[Problem details]
Each line below from the one containing "Close the Manage Forecast Configurations tab" through the one containing "Task: Click the 35% label beside B.A. degree" is to be given again exactly, and no line outside that span.

[Given records]
━━━━━━

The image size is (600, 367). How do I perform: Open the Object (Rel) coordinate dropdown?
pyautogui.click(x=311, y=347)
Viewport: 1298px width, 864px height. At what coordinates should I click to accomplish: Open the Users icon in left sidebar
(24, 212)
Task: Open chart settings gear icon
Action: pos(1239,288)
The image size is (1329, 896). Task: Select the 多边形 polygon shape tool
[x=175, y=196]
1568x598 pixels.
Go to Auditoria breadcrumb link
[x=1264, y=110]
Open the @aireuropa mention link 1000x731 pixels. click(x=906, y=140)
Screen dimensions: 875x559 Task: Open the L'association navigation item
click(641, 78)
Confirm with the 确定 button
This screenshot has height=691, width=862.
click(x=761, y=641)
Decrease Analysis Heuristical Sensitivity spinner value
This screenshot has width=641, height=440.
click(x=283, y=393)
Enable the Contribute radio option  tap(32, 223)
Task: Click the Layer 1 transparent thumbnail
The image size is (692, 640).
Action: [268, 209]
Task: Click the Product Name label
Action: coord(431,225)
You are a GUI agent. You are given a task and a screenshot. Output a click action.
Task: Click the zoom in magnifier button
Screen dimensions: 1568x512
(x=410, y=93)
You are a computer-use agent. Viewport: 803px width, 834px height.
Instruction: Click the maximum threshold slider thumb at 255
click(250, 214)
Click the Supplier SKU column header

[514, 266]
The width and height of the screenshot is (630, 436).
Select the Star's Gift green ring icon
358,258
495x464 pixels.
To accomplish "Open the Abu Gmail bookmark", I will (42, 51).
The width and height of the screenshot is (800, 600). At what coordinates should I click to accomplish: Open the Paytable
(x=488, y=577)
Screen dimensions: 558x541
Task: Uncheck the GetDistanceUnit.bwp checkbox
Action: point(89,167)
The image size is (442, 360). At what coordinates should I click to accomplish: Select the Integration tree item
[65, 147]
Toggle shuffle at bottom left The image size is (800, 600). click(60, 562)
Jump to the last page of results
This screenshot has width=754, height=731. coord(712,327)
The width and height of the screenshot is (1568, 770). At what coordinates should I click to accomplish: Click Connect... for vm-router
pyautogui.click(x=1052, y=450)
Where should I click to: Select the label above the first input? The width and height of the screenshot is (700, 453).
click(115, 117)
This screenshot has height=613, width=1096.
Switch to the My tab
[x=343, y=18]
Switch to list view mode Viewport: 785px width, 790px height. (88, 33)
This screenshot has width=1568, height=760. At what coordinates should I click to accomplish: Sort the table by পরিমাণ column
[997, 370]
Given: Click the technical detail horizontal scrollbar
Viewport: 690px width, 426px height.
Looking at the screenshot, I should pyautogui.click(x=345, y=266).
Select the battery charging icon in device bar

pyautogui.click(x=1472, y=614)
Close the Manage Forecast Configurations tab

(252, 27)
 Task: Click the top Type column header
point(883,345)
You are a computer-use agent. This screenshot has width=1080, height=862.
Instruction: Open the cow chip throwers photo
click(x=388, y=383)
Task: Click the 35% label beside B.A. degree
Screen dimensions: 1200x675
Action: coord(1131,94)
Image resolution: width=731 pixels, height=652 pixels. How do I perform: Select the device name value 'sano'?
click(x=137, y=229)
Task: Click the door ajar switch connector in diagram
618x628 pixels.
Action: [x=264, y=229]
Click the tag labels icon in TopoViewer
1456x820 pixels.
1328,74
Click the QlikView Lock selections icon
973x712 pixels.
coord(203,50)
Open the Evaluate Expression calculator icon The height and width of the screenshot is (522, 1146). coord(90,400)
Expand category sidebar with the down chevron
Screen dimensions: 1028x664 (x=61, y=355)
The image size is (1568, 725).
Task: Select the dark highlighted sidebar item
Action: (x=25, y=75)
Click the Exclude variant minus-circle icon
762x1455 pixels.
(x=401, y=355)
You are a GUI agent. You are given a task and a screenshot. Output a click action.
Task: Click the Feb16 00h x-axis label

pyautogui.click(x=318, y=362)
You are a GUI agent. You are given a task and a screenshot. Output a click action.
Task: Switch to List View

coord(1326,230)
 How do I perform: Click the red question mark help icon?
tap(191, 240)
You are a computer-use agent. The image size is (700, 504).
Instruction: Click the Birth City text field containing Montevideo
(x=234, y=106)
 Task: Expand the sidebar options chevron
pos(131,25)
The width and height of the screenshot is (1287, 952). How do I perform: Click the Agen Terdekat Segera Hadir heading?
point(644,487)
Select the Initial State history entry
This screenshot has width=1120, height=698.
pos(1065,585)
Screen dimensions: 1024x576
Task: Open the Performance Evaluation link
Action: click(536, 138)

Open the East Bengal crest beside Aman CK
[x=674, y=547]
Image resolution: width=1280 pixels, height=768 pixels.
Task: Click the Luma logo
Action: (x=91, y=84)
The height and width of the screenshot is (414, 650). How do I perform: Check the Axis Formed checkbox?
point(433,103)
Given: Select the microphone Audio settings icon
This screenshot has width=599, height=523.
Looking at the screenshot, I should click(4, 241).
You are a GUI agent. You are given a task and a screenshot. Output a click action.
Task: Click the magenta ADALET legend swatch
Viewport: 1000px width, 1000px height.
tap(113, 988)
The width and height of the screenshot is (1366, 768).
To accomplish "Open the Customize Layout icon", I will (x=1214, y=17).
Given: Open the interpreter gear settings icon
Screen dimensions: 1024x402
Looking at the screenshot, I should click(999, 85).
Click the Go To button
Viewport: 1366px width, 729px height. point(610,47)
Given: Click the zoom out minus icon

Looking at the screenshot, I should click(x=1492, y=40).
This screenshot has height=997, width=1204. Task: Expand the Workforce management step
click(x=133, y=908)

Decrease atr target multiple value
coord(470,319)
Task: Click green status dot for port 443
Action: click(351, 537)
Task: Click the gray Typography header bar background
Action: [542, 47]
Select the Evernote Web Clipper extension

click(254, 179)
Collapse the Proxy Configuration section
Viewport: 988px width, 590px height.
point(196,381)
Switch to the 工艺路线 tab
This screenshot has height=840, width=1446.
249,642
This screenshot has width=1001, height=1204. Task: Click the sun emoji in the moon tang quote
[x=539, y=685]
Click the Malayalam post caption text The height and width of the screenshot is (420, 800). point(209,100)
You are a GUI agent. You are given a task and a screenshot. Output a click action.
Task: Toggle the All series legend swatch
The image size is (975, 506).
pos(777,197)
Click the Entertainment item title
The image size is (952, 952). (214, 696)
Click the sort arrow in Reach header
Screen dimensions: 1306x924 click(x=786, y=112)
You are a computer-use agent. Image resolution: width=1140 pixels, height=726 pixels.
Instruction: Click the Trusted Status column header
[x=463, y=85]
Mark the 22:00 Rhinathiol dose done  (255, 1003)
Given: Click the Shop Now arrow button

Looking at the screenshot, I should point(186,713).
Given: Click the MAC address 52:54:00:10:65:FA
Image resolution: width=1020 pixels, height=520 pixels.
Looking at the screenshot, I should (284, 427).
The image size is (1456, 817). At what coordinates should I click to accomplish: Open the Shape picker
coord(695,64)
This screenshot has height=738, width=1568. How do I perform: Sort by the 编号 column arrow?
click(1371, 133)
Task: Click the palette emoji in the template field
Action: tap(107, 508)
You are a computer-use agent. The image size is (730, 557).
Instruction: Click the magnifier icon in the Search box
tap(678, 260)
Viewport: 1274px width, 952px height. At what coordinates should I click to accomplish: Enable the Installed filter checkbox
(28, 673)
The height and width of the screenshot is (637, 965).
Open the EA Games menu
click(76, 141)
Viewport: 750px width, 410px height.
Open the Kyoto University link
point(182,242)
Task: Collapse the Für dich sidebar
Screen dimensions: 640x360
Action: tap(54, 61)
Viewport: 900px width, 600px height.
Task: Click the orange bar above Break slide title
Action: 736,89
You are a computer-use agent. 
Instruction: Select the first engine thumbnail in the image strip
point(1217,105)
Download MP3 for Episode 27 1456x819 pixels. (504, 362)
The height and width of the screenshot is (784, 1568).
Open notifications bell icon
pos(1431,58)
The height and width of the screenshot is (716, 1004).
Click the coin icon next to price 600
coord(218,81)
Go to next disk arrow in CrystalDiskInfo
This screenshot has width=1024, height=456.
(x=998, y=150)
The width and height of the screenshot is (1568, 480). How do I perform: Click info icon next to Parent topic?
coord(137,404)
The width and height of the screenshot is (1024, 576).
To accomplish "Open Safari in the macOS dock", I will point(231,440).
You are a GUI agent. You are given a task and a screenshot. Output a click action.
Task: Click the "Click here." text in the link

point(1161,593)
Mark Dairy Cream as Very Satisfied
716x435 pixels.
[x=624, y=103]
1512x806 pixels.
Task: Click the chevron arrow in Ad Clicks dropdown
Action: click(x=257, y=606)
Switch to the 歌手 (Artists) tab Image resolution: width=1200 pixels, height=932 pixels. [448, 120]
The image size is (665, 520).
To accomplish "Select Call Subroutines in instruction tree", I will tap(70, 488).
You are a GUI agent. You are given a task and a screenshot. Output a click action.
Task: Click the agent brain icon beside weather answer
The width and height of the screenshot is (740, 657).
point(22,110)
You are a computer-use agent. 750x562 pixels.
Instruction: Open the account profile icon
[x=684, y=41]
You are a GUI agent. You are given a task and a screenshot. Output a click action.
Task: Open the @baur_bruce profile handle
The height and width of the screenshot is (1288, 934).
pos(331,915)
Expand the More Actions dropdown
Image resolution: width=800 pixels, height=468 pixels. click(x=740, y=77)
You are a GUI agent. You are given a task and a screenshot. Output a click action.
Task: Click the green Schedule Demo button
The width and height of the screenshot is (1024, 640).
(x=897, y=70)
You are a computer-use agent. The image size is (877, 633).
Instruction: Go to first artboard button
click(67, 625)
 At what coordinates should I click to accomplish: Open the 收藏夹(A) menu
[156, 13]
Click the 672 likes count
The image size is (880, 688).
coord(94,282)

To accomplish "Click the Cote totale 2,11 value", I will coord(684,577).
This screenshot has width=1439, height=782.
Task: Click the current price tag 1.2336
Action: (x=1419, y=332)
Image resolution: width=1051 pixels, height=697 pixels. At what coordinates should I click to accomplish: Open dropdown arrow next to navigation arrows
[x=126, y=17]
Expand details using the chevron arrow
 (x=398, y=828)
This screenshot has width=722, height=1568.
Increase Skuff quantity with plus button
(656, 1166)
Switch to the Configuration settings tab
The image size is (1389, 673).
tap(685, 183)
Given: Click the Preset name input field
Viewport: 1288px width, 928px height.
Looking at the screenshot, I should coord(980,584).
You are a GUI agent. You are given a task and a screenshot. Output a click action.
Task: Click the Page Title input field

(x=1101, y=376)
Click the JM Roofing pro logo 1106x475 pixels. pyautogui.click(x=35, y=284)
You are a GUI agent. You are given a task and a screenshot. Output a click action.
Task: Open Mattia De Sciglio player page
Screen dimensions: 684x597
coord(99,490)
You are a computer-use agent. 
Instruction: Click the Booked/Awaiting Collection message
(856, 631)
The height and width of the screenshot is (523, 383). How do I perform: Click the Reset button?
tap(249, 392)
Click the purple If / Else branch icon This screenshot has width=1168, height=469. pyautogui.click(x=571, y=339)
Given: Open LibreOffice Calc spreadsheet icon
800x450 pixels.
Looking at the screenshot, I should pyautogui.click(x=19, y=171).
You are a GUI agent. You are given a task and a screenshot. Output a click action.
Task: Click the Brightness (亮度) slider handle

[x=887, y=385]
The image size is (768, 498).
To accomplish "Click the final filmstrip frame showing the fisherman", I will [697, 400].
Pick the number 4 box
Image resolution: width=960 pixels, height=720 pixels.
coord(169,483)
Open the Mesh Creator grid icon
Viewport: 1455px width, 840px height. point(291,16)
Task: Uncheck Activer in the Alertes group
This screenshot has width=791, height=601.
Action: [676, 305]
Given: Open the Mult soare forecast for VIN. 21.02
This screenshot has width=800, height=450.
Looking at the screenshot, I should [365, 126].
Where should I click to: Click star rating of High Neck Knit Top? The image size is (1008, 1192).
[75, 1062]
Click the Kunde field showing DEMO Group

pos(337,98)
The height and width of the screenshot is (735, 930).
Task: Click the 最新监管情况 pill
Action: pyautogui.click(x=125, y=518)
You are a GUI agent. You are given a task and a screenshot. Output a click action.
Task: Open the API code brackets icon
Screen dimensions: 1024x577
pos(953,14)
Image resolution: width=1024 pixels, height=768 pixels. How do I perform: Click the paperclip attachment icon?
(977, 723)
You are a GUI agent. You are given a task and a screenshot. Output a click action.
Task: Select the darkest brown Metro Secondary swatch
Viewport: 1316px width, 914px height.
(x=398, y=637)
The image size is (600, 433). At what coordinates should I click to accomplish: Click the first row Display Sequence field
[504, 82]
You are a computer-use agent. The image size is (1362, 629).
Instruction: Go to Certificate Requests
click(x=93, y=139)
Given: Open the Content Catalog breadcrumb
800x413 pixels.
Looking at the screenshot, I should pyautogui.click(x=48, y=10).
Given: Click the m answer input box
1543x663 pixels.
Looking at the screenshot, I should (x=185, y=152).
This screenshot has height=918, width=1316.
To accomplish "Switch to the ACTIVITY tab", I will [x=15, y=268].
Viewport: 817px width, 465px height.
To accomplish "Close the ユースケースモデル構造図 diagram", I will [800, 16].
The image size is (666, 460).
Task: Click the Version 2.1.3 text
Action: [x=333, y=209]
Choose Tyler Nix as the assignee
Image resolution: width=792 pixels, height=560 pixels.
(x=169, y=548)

━━━━━━

[Response]
Close the Manage Forecast Configurations tab

(252, 27)
 Task: Click the top Type column header
point(883,345)
You are a computer-use agent. This screenshot has width=1080, height=862.
Instruction: Open the cow chip throwers photo
click(x=388, y=383)
Task: Click the 35% label beside B.A. degree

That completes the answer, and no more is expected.